Nach Weimar

Eigentlich wollten wir die BUGA in Erfurt besuchen, aber bei der Annäherung an das Ausstellungsgelände im ega-Park sahen wir nacheinander einen wegen Überfüllung geschlossenen Parkplatz, Menschentrauben vor den Eingängen und von Reisebussen herbeiströmende weitere Hundertschaften. So viel drangvolle Enge schreckte uns ab, zumal in Zeiten von COVID. Also gleich weiter nach Weimar!

An der Autobahn hatte bei der Hinfahrt eines der braunen Schilder, die gemeinhin touristische Highlights signalisieren, unsere Aufmerksamkeit erregt. Die „Thüringer Kloßwelt“ in Heichelheim lag quasi auf dem Weg und versprach ein schmackhaftes Mittagessen. Nun ja, das sehr einfache Lokal mit Selbstbedienung in einem Anbau der Kloßfabrik wäre noch durchgegangen, aber das Essen war eine Enttäuschung: mehrfach aufgewärmt, daher geschmacklos, kleine Portion zum durchaus stolzen Preis. Wir raten Kloß-Enthusiasten ab.

Nun waren wir aber schon am Ettersberg und wollten die durch die Auslassung der BUGA gewonnene Zeit nutzen, um Schloss Ettersburg zu besuchen. Geparkt wurde nahe der Straße, die zum ehemaligen KZ Buchenwald führt, das wir bei anderen Gelegenheiten schon mehrfach besucht haben.

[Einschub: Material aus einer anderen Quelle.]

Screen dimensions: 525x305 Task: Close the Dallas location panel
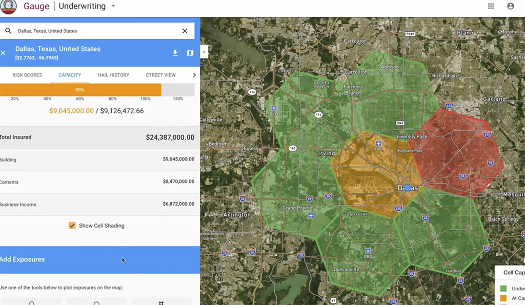coord(4,53)
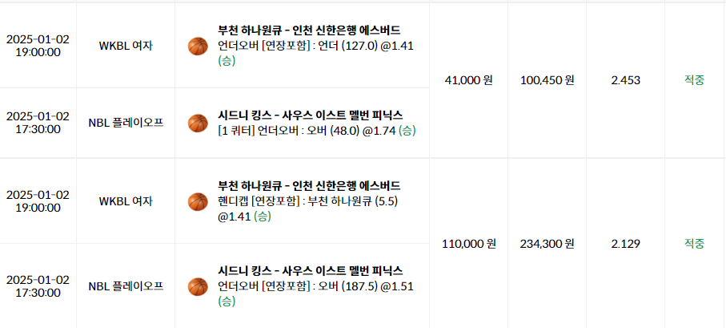This screenshot has width=726, height=328.
Task: Open 시드니 킹스 match title above [1 쿼터] bet
Action: pyautogui.click(x=311, y=115)
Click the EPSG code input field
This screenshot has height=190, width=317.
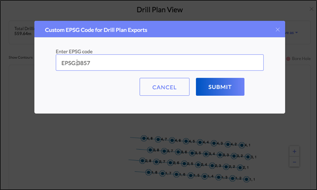tap(160, 63)
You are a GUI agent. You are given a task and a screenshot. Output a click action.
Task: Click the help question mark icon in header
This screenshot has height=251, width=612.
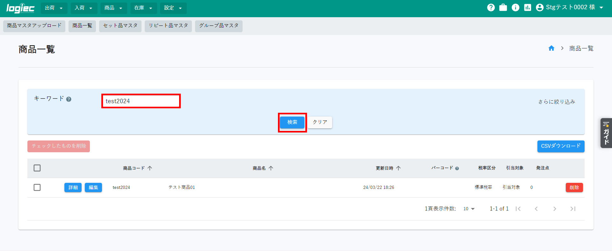coord(491,7)
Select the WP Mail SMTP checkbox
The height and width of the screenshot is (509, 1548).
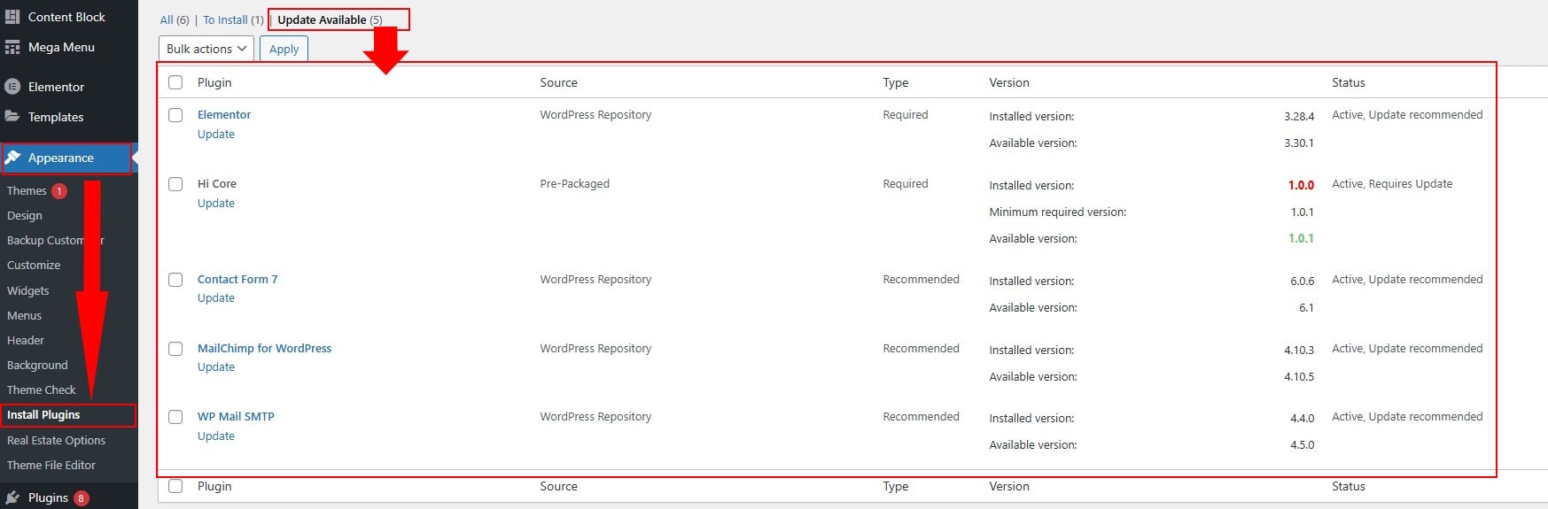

Ein Waldweg führte nach einer halben Stunde zu einer Lichtung, Teil des von Pückler-Muskau gestalteten Schlossparks, die einen wunderbaren Blick auf das Ziel bot.

Das ehemalige Jagdschloss wurde 1706 -12 erbaut und in der Epoche der Weimarer Klassik von den Geistesgrößen der Zeit, Wieland, Goethe, Herder u.a.m frequentiert. Anna Amalia hatte es zu ihrer Sommerresidenz erkoren, ließ Theaterstücke aufführen und scharte die unterhaltsamen Schriftsteller um sich. 1780 hielt sich auch Schiller hier auf und schrieb seine Maria Stuart zu Ende. Ab diesem Jahr zog der Hof den Sommer über nach Tiefurt und so verlor Ettersburg einiges von seinem Glanz. 

Nach einer Kaffeepause auf der Caféterrasse, die einen grandiosen Ausblick auf das ansteigende Gelände des Schlossparks erlaubt, gingen wir zurück, verirrten uns aber so gründlich im Wald, dass wir ungefähr 10 Kilometer sinnlos herumliefen. Allerdings entdeckten wir so die parallel zur so genannten Blutstraße verlaufende ehemalige Bahntrasse nach Buchenwald, die zum Gedenkweg Buchenwaldbahn geworden ist. Die Zahl der Menschen, die im KZ den Tod fanden, wird auf etwa 56.000 geschätzt, darunter 15.000 Sowjetbürger, 7000 Polen, 6000 Ungarn und 3000 Franzosen. Feldsteine erinnern an einige von ihnen (s. Foto oben).

Lichthof im Hotel Elephant

Schließlich erreichten wir doch noch Weimar, wo das traditionsreiche Hotel Elephant unser Domizil war.

„Der Kellner des Gasthofes Zum Elefanten in Weimar, Mager, ein gebildeter Mann, hatte an einem fast noch sommerlichen Tage ziemlich tief im September des Jahres 1816 ein bewegendes, freudig verwirrendes Erlebnis. Nicht, dass etwas Unnatürliches an dem Vorfall gewesen wäre; und doch kann man sagen, dass Mager eine Weile zu träumen glaubte.

Mit der ordinären Post von Gotha trafen an diesem Tage, morgens nach acht Uhr, drei Frauenzimmer vor dem renommierten Hause am Markt ein,…“

Wir wussten zwar, dass Thomas Manns Roman Lotte in Weimar teilweise hier spielt, waren aber doch überrascht, im Hotelzimmer eine Lade mit einem Brief des Schriftstellers vorzufinden. Ob er echt war oder ein Faksimile, ließ sich nicht entscheiden. Wir vergaßen nachzufragen.